SAWT BEIRUT INTERNATIONAL

| 5 December 2022, Monday |

L’éveil présidentiel à la démarcation navale avec le régime d’Assad est dans le temps perdu

Six années se sont écoulées depuis un mandat présidentiel au cours duquel la République libanaise n’a pas connu d’effondrement économique, social et politique depuis l’indépendance du Liban jusqu’à aujourd’hui, jusqu’à ce que pendant l’ère de domination syrienne qui a mis fin à l’affaire du général du « Palais du peuple », le Président Michel Aoun, le 13 octobre, lorsque des avions ont survolé le ciel du palais de Baabda et balayé des zones chrétiennes et tué de nombreux officiers et membres de l’armée, ainsi que ceux dont les familles se trouvaient dans ses prisons qui abritent des milliers de Libanais de différentes sectes et dont les archives, qu’ils connaissaient, ont disparu. Selon une source qui a rencontré un grand nombre d’entre eux alors qu’ils étaient détenus à la branche palestinienne, l’une des prisons du régime, ce qui confirme que les dossiers ont été brûlés dans ladite branche, et qu’un seul exemplaire est resté au palais présidentiel, surtout après la liquidation de personnalités politiques syriennes étroitement liées à ces massacres.

Aujourd’hui, selon des sources privées, le président Michel Aoun tente de terminer son mandat, dont il ne reste que quelques jours, par des mesures qui sont légèrement un coup d’État, dans lequel le général répète son expérience de 1988 afin de pouvoir revenir en arrière en perturbant les institutions restantes, en particulier la troisième présidence, en agitant la signature du décret sur la démission du gouvernement, doublant ainsi le vide attendu au niveau de la première présidence pour affecter la présidence du gouvernement après que le gendre du Pacte Gebran Bassil ait été incapable d’imposer ses conditions gouvernementales pour ne pas quitter le pouvoir avec le départ du président Aoun, d’autant plus que la joie de la démarcation a « submergé » la fin de son règne et n’en a pas récolté les fruits malgré les acclamations d’une victoire que le Liban n’a pas pu classer parmi les pays pétroliers après que des experts et des analystes techniques et juridiques ont prouvé que le Liban a perdu une grande partie de ses richesses ainsi que la démarcation maritime qui a prouvé sa reconnaissance implicite de la frontière avec Israël.
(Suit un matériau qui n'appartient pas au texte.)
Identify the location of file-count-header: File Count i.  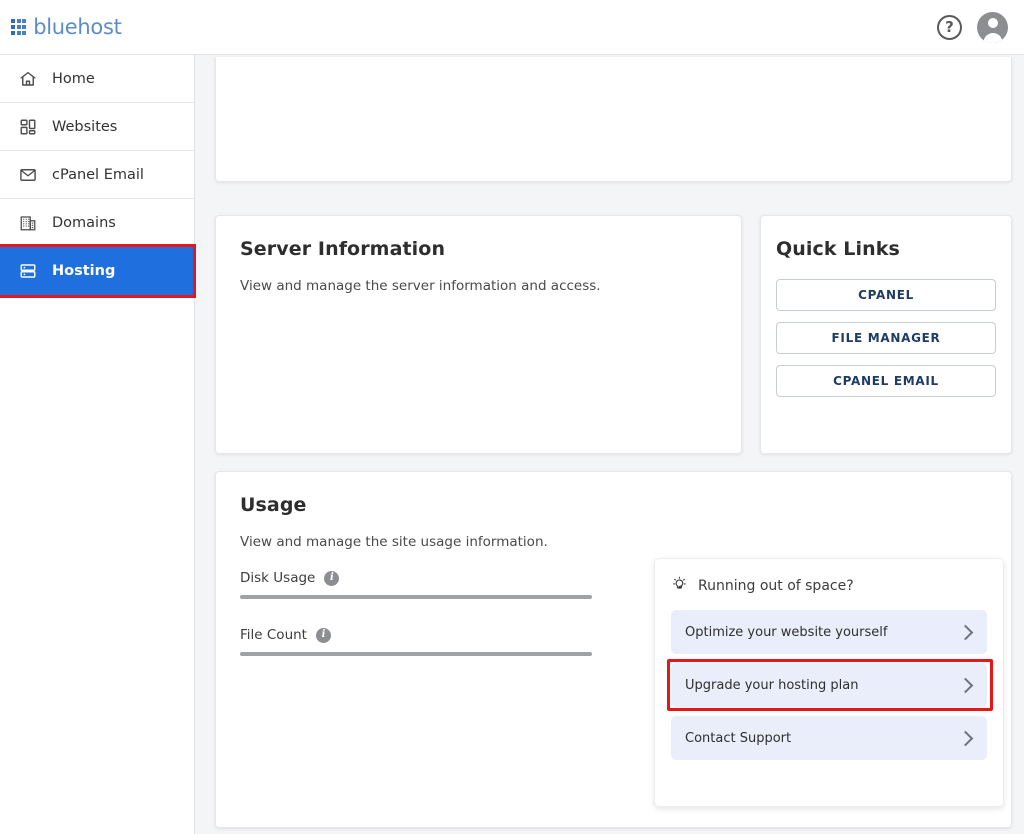
(416, 635).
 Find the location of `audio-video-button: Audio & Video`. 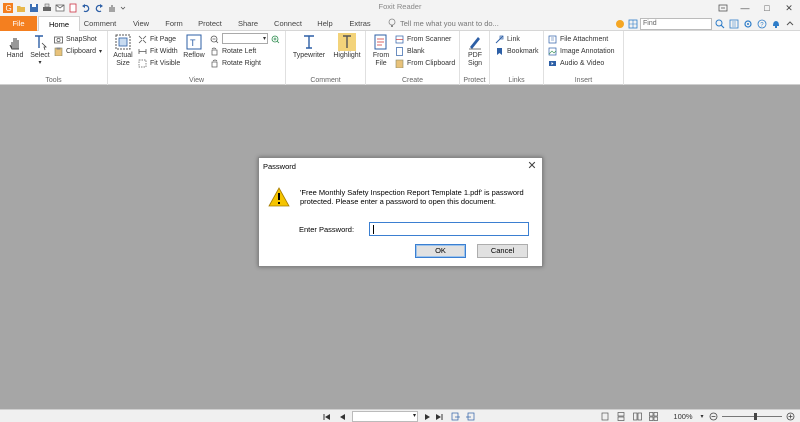

audio-video-button: Audio & Video is located at coordinates (576, 64).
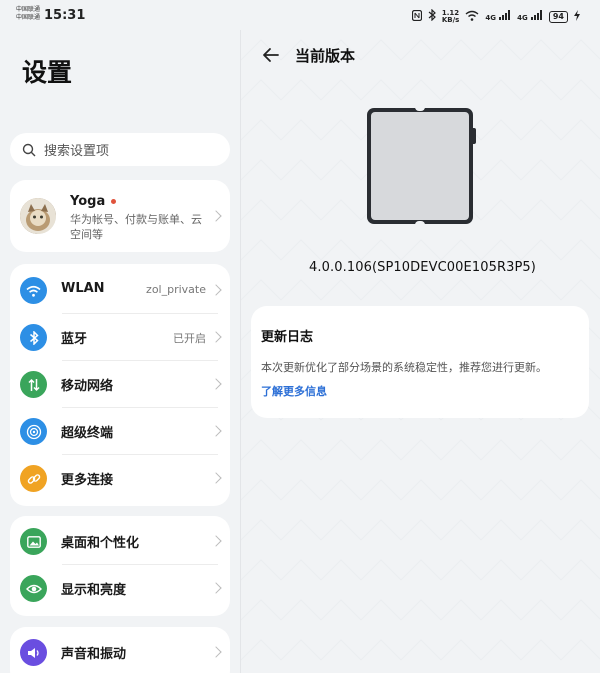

En ce qui concerne la démarcation vers le nord, les cercles du palais ont été actifs, pour accompagner la délégation que la présidence a chargée de faire des recherches sur ce dossier avec la partie syrienne, qui s’est réveillée après un profond sommeil, bien qu’il ne puisse être coupé avec certitude qu’il est irréalisable en raison des objections syriennes, que la Russie partage avec le régime de Bachar parce que « Attar ne répare pas ce qui a été corrompu par l’âge » en une semaine.

Ce qui était disponible au cours des six années du mandat du président Aoun, au cours desquelles il a courtisé le régime d’Assad avec son pèlerinage à Bloudan, et le président Bachar al-Assad n’a pas été tenu responsable des Libanais dans ses prisons et dans de nombreux dossiers, notamment la démarcation de la frontière terrestre avant la mer, en particulier ceux que la Syrie considère tantôt libanais tantôt syriens et occupés par Israël, et le contrôle de la contrebande de marchandises et d’armes, en particulier au plus fort de la crise économique qui a épuisé le trésor libanais par le biais de subventions de nourriture et de carburant qui Elle profitait au régime et à ses acolytes face aux « sanctions César ».

La source conclut en soulignant que la visite ne peut constituer un point de départ pour des négociations de rosée et que le président Aoun ne peut pas y investir, car elle sera sous la garde du président qui lui succédera, ce qui nous amène à dire que ses dimensions vont au-delà de la démarcation maritime pour une future démarcation politique du « Courant patriotique libre » et de son président.